Edgar Allan Poe's Complete Poetical Works eBook

This eBook from the Gutenberg Project consists of approximately 289 pages of information about Edgar Allan Poe's Complete Poetical Works.

  Here, where a hero fell, a column falls! 
  Here, where the mimic eagle glared in gold,
  A midnight vigil holds the swarthy bat! 
  Here, where the dames of Rome their gilded hair
  Waved to the wind, now wave the reed and thistle! 
  Here, where on golden throne the monarch lolled,
  Glides, spectre-like, unto his marble home,
  Lit by the wan light of the horned moon,
  The swift and silent lizard of the stones!

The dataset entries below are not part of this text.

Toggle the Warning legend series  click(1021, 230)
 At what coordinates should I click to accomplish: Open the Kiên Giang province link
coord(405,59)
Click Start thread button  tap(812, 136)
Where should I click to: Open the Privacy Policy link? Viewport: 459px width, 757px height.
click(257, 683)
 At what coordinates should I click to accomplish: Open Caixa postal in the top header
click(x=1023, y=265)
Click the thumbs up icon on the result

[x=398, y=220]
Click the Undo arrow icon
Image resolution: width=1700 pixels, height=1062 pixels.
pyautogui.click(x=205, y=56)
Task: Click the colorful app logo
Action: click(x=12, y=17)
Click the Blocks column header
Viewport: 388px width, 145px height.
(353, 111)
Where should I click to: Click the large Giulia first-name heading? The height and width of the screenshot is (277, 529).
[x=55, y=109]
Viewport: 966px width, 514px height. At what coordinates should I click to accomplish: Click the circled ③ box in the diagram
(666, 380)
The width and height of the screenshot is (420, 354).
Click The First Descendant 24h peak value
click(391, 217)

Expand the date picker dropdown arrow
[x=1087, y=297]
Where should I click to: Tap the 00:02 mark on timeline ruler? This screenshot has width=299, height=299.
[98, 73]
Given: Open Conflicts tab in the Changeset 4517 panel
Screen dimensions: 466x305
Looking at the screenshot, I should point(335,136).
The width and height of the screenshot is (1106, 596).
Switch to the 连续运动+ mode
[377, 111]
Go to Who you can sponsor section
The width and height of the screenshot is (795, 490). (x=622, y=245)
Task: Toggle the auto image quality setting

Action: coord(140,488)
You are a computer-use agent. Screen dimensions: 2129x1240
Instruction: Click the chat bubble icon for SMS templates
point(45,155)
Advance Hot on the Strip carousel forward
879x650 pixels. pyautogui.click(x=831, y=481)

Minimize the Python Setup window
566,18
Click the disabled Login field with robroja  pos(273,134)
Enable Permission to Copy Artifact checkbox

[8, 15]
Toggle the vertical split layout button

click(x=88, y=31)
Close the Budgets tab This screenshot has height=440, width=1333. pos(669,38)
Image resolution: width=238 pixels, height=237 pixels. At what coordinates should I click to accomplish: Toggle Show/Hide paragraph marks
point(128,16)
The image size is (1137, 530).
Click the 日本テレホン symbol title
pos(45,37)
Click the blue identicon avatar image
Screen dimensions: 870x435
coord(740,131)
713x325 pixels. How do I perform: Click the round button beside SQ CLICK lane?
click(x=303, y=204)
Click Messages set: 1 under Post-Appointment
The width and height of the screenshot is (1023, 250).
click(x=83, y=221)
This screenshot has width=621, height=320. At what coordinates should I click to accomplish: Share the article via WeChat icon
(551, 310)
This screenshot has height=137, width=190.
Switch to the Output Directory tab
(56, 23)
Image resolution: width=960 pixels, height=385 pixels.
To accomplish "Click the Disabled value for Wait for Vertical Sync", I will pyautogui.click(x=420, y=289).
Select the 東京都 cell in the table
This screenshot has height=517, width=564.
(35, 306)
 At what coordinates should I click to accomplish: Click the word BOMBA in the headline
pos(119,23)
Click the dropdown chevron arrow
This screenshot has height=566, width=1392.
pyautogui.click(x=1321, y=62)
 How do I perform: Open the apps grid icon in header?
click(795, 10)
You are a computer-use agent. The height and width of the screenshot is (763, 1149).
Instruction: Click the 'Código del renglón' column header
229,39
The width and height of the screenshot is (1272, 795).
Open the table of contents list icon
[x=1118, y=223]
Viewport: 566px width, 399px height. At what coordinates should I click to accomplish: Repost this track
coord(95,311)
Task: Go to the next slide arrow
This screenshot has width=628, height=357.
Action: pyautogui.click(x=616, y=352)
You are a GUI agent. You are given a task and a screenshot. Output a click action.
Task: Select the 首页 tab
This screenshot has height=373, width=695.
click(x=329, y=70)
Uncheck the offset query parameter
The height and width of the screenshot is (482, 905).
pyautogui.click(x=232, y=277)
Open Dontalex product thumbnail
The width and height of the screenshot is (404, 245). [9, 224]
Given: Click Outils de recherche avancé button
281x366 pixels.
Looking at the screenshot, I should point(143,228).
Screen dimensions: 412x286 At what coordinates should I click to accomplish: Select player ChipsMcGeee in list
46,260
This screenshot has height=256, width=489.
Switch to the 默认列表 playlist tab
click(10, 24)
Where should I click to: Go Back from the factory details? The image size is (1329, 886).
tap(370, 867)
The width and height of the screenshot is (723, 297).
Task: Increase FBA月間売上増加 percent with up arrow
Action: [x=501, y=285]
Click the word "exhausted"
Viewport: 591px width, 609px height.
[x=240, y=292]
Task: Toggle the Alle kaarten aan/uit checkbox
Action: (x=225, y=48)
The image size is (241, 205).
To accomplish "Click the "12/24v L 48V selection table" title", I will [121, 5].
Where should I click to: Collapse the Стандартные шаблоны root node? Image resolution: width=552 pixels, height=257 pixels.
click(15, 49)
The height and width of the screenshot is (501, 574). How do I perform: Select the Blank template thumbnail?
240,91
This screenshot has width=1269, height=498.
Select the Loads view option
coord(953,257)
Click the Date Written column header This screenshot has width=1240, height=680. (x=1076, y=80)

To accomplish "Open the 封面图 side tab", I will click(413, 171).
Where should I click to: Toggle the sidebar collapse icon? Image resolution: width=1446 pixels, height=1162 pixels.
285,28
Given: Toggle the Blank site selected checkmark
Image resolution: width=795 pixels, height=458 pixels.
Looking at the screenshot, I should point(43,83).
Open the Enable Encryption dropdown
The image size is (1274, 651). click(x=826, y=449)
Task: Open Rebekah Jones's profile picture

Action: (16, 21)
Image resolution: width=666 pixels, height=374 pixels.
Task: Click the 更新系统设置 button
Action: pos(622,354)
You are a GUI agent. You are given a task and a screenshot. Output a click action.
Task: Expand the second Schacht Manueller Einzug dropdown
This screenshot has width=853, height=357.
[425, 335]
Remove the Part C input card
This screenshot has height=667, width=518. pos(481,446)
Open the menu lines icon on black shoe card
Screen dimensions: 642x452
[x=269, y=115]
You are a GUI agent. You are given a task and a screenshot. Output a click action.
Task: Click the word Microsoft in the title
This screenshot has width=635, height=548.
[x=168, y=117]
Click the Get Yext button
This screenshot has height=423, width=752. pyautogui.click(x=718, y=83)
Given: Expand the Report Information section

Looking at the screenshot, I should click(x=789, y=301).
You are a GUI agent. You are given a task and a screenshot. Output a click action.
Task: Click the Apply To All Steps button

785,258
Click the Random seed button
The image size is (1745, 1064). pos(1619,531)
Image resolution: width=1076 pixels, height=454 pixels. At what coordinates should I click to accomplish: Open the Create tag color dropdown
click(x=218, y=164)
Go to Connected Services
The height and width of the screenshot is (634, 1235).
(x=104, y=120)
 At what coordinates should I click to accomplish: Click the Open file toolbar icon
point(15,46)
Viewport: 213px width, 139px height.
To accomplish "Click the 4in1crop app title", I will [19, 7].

  But stay! these walls—­these ivy-clad arcades—­
  These mouldering plinths—­these sad and blackened shafts—­
  These vague entablatures—­this crumbling frieze—­
  These shattered cornices—­this wreck—­this ruin—­
  These stones—­alas! these gray stones—­are they all—­
  All of the famed, and the colossal left
  By the corrosive Hours to Fate and me?

  “Not all”—­the Echoes answer me—­“not all! 
  Prophetic sounds and loud, arise forever
  From us, and from all Ruin, unto the wise,
  As melody from Memnon to the Sun. 
  We rule the hearts of mightiest men—­we rule
  With a despotic sway all giant minds. 
  We are not impotent—­we pallid stones. 
  Not all our power is gone—­not all our fame—­
  Not all the magic of our high renown—­
  Not all the wonder that encircles us—­
  Not all the mysteries that in us lie—­
  Not all the memories that hang upon
  And cling around about us as a garment,
  Clothing us in a robe of more than glory.”


* * * * *


  In the greenest of our valleys
    By good angels tenanted,
  Once a fair and stately palace—­
    Radiant palace—­reared its head. 
  In the monarch Thought’s dominion—­
    It stood there! 
  Never seraph spread a pinion
    Over fabric half so fair!

  Banners yellow, glorious, golden,
    On its roof did float and flow,
  (This—­all this—­was in the olden
    Time long ago),
  And every gentle air that dallied,
    In that sweet day,
  Along the ramparts plumed and pallid,
    A winged odor went away.

  Wanderers in that happy valley,
    Through two luminous windows, saw
  Spirits moving musically,
    To a lute’s well-tuned law,
  Bound about a throne where, sitting
  In state his glory well befitting,
    The ruler of the realm was seen.

  And all with pearl and ruby glowing
    Was the fair palace door,
  Through which came flowing, flowing, flowing,
    And sparkling evermore,
  A troop of Echoes, whose sweet duty
    Was but to sing,
  In voices of surpassing beauty,
    The wit and wisdom of their king.

  But evil things, in robes of sorrow,
    Assailed the monarch’s high estate. 
  (Ah, let us mourn!—­for never morrow
    Shall dawn upon him desolate !)
  And round about his home the glory
    That blushed and bloomed,
  Is but a dim-remembered story
    Of the old time entombed.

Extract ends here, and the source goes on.